In March 2004, the Emerging Issues Task Force issued EITF 04-2, Whether Mineral Rights are Tangible or Intangible Assets (EITF 04-2). The Task Force reached a consensus that mineral rights are tangible assets. In April 2004, the FASB issued proposed FASB Staff Positions (FSPs) FAS 141-1 and FAS 142-1, Interaction of FASB Statements No. 141, Business Combinations (SFAS 141), and No. 142, Goodwill and Other Intangible Assets (SFAS 142) , and EITF Issue No. 04-2, Whether Mineral Rights are Tangible or Intangible Assets. The proposed FSPs amend SFAS 141 and 142 to conform them to the Task Force consensus. The FSPs are effective for the first reporting period beginning after April 29, 2004. The Company does not anticipate that the adoption of EITF 04-2 and FSPs 141-1 and 142-1 will have a material impact on the Companys results of operations, financial position or disclosures.
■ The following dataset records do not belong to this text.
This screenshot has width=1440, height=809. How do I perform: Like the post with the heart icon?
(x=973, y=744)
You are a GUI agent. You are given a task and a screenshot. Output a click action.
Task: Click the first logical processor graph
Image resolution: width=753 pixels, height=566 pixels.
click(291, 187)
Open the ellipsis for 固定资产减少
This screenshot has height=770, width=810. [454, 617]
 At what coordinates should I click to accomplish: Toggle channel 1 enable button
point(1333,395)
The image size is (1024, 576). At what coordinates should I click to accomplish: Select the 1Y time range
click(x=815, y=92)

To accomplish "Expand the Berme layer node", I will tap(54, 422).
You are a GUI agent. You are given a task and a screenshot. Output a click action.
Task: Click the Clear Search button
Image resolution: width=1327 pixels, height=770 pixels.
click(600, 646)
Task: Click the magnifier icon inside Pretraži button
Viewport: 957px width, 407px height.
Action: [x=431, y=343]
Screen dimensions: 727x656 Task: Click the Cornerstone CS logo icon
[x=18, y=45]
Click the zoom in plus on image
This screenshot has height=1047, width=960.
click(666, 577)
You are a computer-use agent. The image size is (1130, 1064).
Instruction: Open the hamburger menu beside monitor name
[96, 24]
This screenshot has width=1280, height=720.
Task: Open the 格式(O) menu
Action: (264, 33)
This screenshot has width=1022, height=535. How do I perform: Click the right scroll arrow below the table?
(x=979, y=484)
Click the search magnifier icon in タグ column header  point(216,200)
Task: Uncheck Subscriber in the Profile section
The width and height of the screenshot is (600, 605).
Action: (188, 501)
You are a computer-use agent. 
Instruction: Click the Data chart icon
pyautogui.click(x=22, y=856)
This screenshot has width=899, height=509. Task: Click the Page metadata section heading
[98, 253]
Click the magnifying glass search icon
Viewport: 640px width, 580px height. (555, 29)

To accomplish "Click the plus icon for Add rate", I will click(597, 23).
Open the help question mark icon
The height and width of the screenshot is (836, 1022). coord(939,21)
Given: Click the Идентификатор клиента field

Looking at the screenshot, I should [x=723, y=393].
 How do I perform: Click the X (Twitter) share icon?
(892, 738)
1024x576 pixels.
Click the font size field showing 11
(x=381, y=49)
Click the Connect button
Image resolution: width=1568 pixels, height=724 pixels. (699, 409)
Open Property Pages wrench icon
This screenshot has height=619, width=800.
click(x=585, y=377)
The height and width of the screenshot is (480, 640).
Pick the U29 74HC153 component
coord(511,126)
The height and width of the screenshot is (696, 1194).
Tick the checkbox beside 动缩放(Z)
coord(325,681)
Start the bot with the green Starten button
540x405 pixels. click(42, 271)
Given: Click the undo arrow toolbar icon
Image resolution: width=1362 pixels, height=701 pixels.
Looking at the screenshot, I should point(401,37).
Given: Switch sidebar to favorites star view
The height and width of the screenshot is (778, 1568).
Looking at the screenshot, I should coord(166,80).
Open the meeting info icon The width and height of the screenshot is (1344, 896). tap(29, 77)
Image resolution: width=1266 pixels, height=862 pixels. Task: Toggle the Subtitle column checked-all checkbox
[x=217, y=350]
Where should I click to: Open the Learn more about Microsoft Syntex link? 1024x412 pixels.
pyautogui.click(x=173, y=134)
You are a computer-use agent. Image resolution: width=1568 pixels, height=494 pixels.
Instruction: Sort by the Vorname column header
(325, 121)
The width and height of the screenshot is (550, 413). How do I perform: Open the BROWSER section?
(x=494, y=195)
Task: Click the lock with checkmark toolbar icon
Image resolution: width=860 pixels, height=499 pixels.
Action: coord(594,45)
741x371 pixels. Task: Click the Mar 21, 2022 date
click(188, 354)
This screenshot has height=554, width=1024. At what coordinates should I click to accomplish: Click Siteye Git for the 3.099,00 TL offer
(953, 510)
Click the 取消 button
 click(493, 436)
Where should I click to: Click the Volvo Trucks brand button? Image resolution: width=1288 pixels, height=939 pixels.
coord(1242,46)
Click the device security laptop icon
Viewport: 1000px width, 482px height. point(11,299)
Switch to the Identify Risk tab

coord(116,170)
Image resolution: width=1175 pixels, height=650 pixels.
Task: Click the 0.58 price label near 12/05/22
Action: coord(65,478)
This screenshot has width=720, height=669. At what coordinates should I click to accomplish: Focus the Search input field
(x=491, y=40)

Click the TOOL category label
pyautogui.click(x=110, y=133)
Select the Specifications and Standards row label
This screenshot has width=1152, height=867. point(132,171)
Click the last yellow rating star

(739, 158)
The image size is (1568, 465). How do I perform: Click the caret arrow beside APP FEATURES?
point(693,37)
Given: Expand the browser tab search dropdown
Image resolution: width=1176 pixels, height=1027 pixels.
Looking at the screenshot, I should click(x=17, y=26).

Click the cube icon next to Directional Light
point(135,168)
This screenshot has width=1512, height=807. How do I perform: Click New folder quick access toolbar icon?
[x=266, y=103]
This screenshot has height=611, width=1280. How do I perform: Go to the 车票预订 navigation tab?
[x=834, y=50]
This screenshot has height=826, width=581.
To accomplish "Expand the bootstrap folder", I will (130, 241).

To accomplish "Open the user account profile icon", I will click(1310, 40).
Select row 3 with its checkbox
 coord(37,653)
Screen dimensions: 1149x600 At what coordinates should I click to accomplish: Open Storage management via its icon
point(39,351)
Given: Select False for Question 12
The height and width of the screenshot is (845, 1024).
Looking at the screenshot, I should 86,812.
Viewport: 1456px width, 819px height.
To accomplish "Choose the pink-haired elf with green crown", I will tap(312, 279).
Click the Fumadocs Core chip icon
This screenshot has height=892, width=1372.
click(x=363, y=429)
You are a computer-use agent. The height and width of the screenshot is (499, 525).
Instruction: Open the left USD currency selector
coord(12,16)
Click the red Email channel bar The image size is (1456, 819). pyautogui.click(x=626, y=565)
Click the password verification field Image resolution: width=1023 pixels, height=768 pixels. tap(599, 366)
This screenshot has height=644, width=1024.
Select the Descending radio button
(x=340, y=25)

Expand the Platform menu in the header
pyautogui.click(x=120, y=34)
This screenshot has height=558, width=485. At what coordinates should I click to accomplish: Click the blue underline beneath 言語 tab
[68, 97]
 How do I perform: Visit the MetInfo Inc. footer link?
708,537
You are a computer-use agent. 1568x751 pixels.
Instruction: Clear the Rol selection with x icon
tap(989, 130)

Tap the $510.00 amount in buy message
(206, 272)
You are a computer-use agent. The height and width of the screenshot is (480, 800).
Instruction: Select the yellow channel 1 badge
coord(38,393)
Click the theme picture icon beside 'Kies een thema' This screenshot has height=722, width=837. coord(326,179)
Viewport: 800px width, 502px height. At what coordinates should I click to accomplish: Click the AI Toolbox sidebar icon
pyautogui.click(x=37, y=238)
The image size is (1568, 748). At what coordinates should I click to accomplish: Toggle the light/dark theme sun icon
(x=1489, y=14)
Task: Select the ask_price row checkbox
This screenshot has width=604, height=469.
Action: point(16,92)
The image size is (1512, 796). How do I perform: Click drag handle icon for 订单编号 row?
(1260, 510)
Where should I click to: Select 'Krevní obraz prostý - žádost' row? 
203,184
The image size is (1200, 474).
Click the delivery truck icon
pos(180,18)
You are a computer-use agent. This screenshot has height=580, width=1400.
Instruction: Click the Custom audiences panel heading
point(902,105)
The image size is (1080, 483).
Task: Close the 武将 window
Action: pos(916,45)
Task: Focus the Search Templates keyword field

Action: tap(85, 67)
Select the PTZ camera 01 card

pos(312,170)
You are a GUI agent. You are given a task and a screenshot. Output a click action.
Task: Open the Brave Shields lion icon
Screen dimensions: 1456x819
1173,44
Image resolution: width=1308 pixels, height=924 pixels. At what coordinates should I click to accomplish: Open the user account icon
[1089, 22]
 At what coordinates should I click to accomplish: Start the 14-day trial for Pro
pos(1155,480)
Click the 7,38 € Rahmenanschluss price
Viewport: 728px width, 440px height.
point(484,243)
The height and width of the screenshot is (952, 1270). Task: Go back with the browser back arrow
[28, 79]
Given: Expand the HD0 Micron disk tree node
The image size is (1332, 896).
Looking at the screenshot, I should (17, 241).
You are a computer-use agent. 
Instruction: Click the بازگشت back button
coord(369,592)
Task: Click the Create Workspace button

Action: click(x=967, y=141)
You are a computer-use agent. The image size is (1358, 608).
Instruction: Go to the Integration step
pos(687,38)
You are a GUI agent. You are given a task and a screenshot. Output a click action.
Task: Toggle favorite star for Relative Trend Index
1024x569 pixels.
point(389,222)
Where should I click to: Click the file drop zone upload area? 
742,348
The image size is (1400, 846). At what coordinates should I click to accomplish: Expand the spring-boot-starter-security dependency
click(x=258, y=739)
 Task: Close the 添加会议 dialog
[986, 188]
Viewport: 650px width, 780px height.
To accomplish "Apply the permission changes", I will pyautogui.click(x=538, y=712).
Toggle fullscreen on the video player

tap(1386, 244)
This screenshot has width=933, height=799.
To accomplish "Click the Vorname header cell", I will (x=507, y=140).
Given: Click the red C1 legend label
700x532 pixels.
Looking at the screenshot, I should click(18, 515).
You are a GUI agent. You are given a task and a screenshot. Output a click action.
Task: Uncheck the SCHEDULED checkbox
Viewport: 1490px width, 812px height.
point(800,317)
In March 2004, the EITF issued EITF 04-3, Mining Assets: Impairment and Business Combinations. EITF 04-3 requires mining companies to consider cash flows related to the economic value of mining assets (including mineral properties and rights) beyond those assets proven and probable reserves, as well as anticipated market price fluctuations, when assigning value in a business combination in accordance with SFAS 141 and when testing the mining assets for impairment in accordance with SFAS 144. The consensus is effective for fiscal periods beginning after March 31, 2004.
15. SUBSEQUENT EVENTS(a) On September 30, 2004 the Company acquired 1,407,069 shares of Active Gold Group Ltd. (Active Gold) from six of Active Golds founding shareholders, all of whom are at arms length to the Company, in exchange for 399,999 shares of Sydney Resource Corporation, with a value of $131,200 on that date, paid from the Companys holdings of that security. As Active Gold is estimated to have nominal value the transaction was entered into for the purpose of preserving existing business relationships and the Company will record the exchange in the subsequent period as an expense.
(b) On September 24, 2004 the Company acquired an option to earn up to a 70% interest in the Seagull property located in the Nipigon region of Ontario. The Company can earn an initial 50% property interest by completing certain exploration expenditures and cash payments over 5 years. Cumulative exploration expenditures required are $500,000 within 12 months from the date of the option agreement, $1.5 million within 24 months, $3.0 million within 36 months, $5.0 million within 48 months, and a cumulative total of $7.5 million within 60 months from the date of the option agreement. The initial $250,000 in work is a firm commitment. The Company can earn an additional 10% property interest by completing a bankable feasibility study for the property and may then earn a further 10% property interest by providing or arranging production financing. Required cash payments to the vendors are an initial $75,000 within 30 days of the agreement (paid), $75,000 within year one, $125,000 within year two, $125,000 within year three, $150,000 within year four, and $200,000 within year five for an aggregate total of $750,000. The property is subject to underlying NSR Royalties of 2.4% from which the Company may buy-back 1.4% for $2.0 million.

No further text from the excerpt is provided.